** START Provided text **

# Data Gathering Cleanup

In [1]:
import datetime as dt
import pandas as pd
import pandas_datareader.data as web
from scipy import stats
import numpy as np
import time
from itertools import chain
from functools import reduce

##### ETF Data Clean up ###########
class ETFDataCleanup(object):
    
    def __init__(self):
        pass

    def showNaColumns(self,df):
        s=df.isnull().sum()
        print(s[s>0])
    
    def dropNAColumns(self,df):
        return df.dropna(axis='columns')
    
    def computeDailyReturns(self,df):
        return df.pct_change().dropna()        
    
    
####### Get Data for Constituents of ETF
class ConstituentsData(ETFDataCleanup):
    
    def __init__(self):
        self.constituentdata=[]
        self.constituentcloseDF=[]
        self.tickerdf=[]
        self.changeDF=[]
        self.weightedStockReturns=[]
    
    def loadETFWeights(self,fileName):
        self.etfWeights = pd.read_excel(fileName)
        self.etfWeights.set_index('Ticker',inplace=True)

    def getStockPrices(self,startdate,enddate):
        tickers=self.etfWeights.index
        self.constituentdata =  web.DataReader(tickers,'yahoo',startdate,enddate)
        self.constituentcloseDF = self.constituentdata['Close'].iloc[:, :]
        
    def stringWeightsToFloat(self):
        self.etfWeights['Weights']=self.etfWeights['Weights'].apply(lambda x: x.replace('%','')).astype(float)
    
    def findNetAssetValue(self):
        self.weightedStockReturns=self.changeDF.copy()

** END Provided text **
** START Data provided **

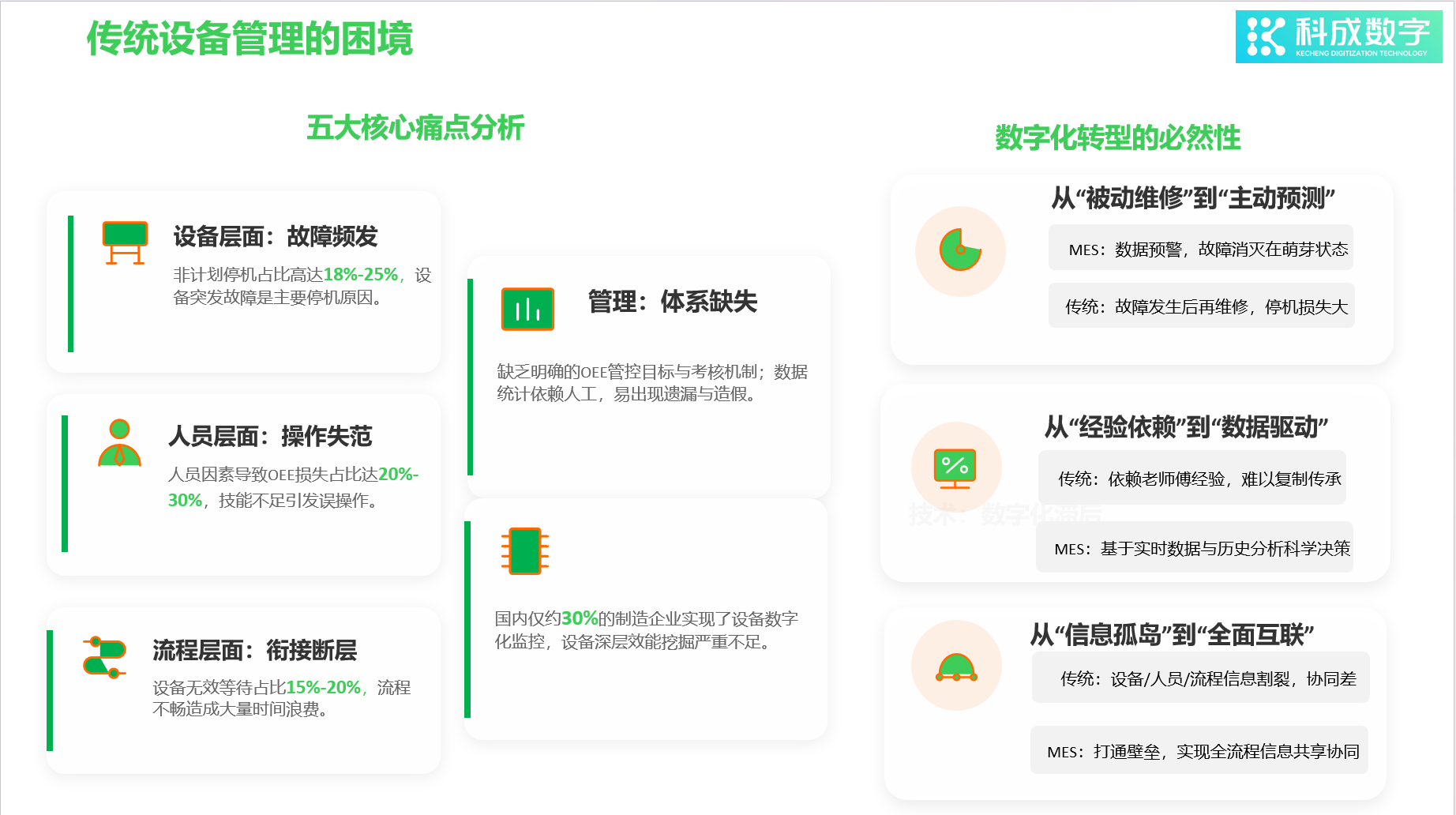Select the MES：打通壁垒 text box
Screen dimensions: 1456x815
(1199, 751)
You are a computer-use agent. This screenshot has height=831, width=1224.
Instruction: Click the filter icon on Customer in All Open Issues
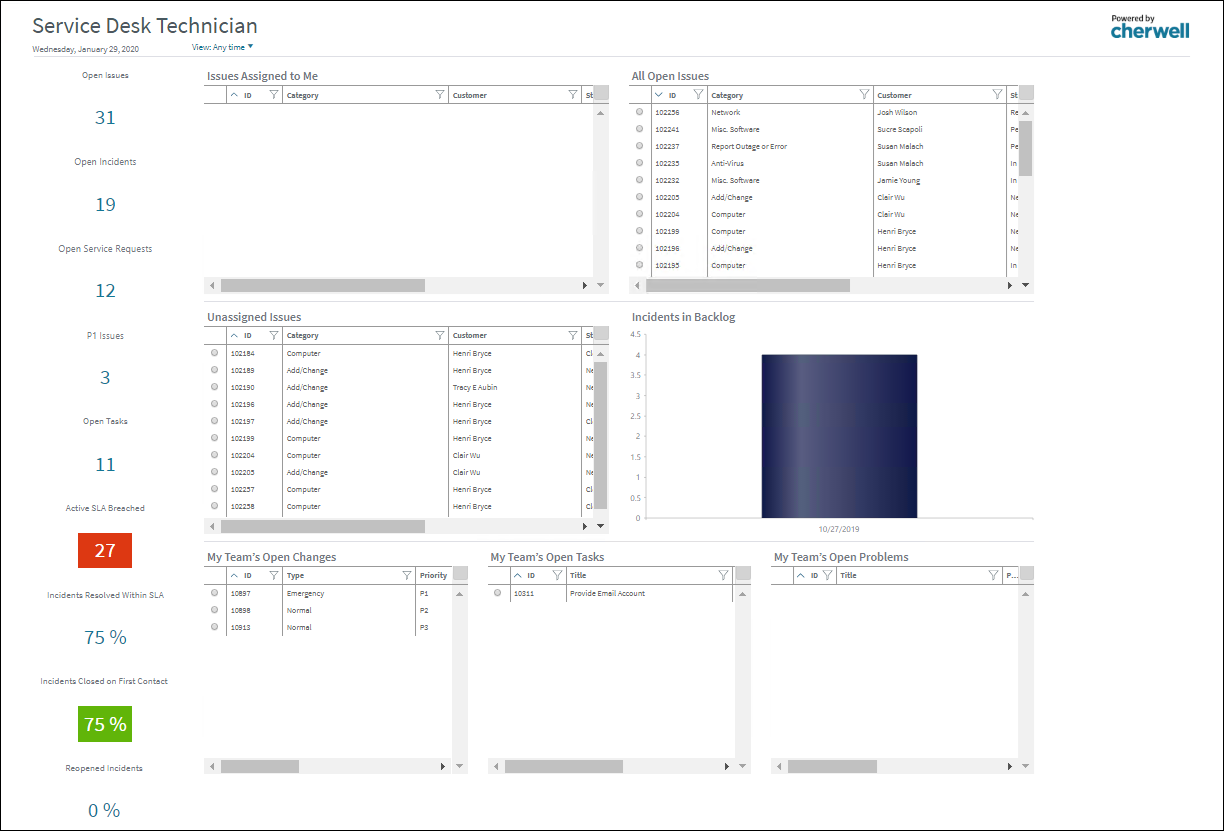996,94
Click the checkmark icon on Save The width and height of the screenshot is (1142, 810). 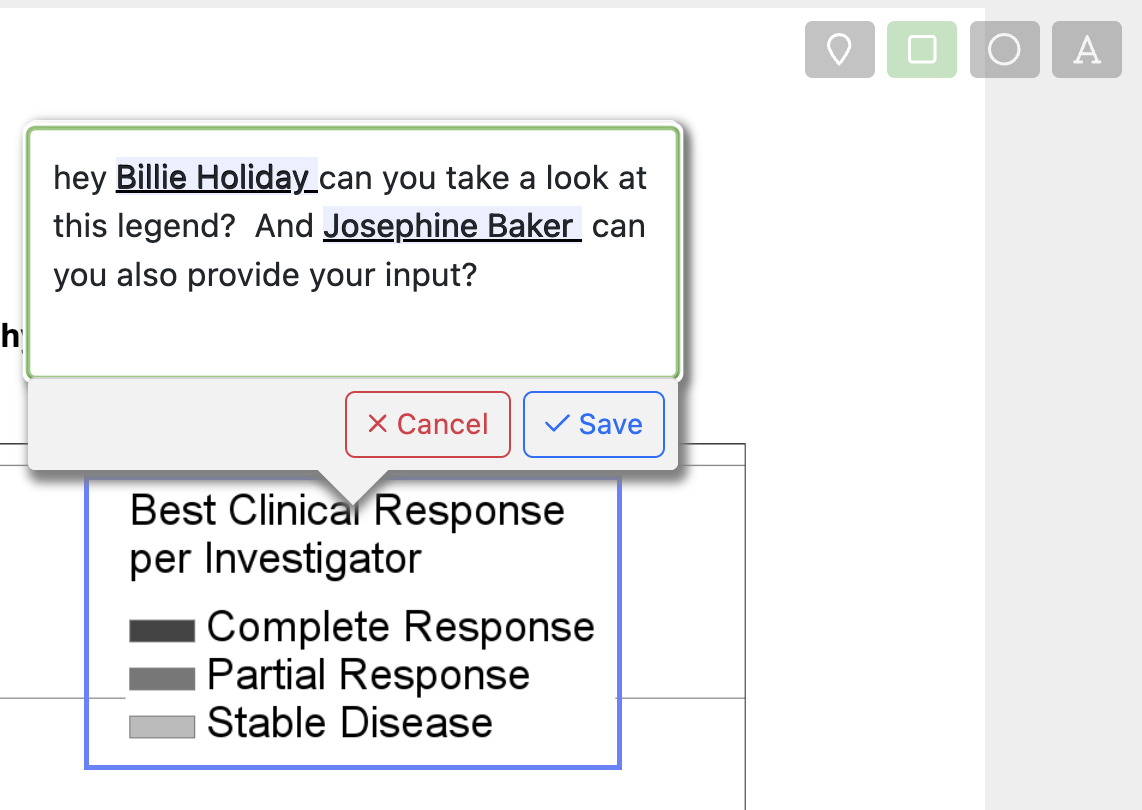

** END Data provided **

Stated goal 1:
In the data gathering cleanup code, what data source does the getStockPrices method pass to web.DataReader?
Stated goal 2:
Reproduce the rows verbatim, starting at the line that contains "You are a computer-use" and ending at the end of the rows. Omit the pictures from your answer.

Exercise solution 1:
'yahoo'

Exercise solution 2:
You are a computer-use agent. This screenshot has height=831, width=1224.
Instruction: Click the filter icon on Customer in All Open Issues
996,94
Click the checkmark icon on Save The width and height of the screenshot is (1142, 810). 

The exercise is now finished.